EXERCISE GOAL — Set down the stretch of the passage on learning the cold station word for word, starting at "I didn't have" and ending at "became a crisis.".

PASSAGE PROVIDED —
★ ★ ★ ★ ★

Monday, August 20, 2007

"What's 'Hell' in Spanish?"

I didn't have Hot Appetizer. For 3 days, Hot App showed me around the cold station. He'd taught me how to read the menu to find my mise en place1 for the day. He'd given me a good idea of what quantities I'd need for a shift, and what I needed to do around the kitchen to close down for the night and get the restaurant set up for the next day. He'd worked cold station-salads and desserts, including a cheese plate-for three months and was moving over to Hot Appetizers, the station with the fryers and cold meat dishes. Most importantly, he followed me those three days, cleaning up when I got messy, and finding everything I forgot--and I forgot everything at least once--before an absence became a crisis.

★ ★ ★ ★ ★

RECORDS —
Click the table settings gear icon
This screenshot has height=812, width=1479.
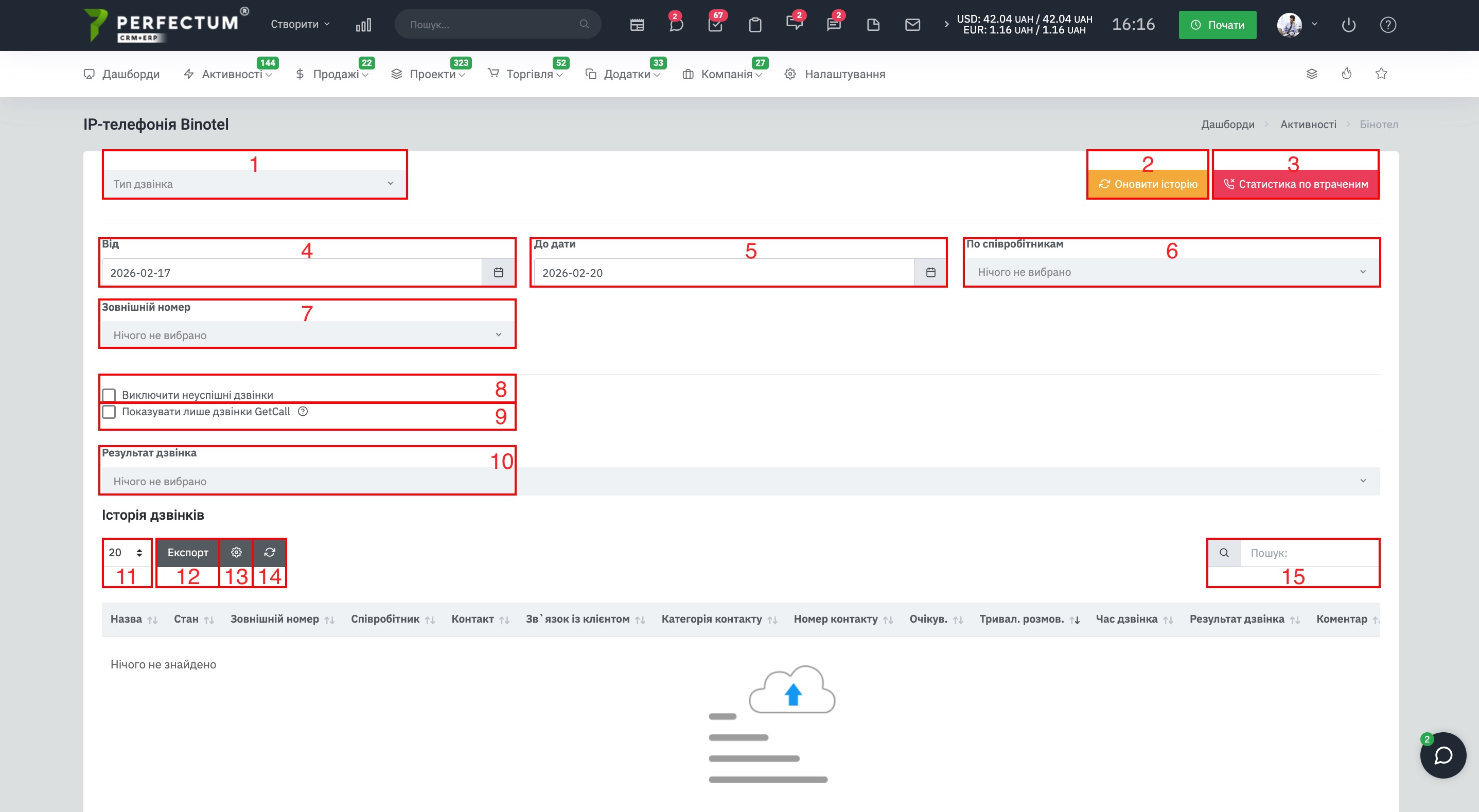(236, 552)
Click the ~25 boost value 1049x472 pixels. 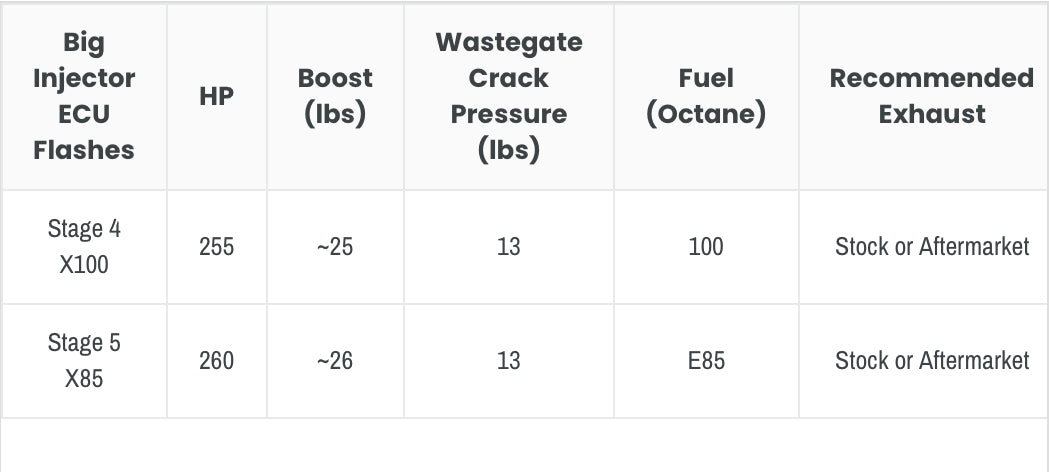(x=335, y=246)
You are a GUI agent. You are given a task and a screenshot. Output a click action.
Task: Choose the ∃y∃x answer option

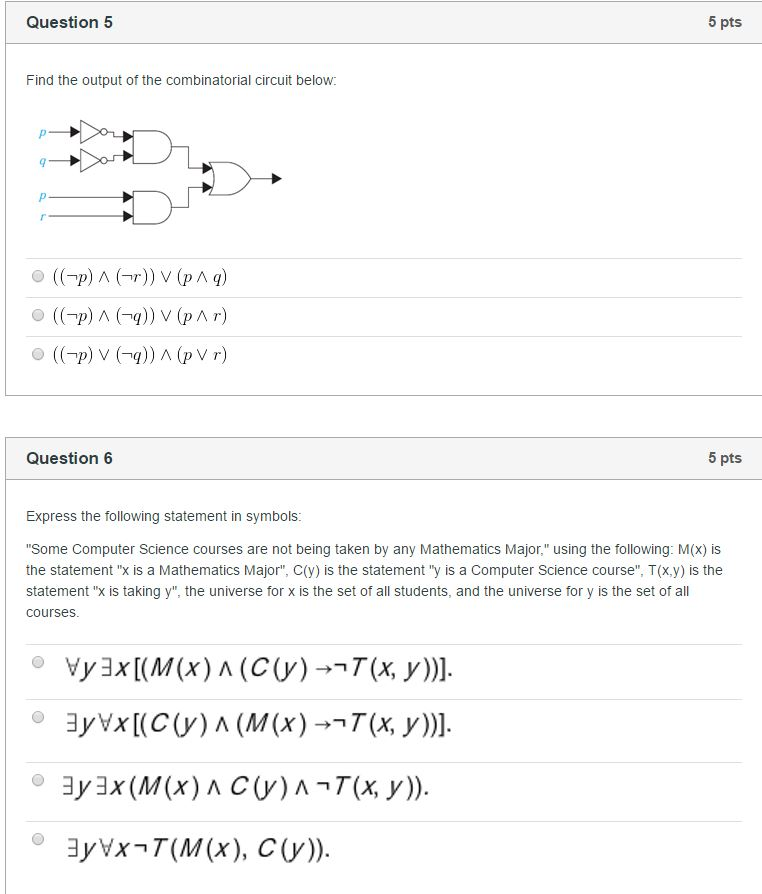(37, 779)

★ ★ ★ ★ ★

ANSWER FOR THIS EXERCISE —
I didn't have Hot Appetizer. For 3 days, Hot App showed me around the cold station. He'd taught me how to read the menu to find my mise en place1 for the day. He'd given me a good idea of what quantities I'd need for a shift, and what I needed to do around the kitchen to close down for the night and get the restaurant set up for the next day. He'd worked cold station-salads and desserts, including a cheese plate-for three months and was moving over to Hot Appetizers, the station with the fryers and cold meat dishes. Most importantly, he followed me those three days, cleaning up when I got messy, and finding everything I forgot--and I forgot everything at least once--before an absence became a crisis.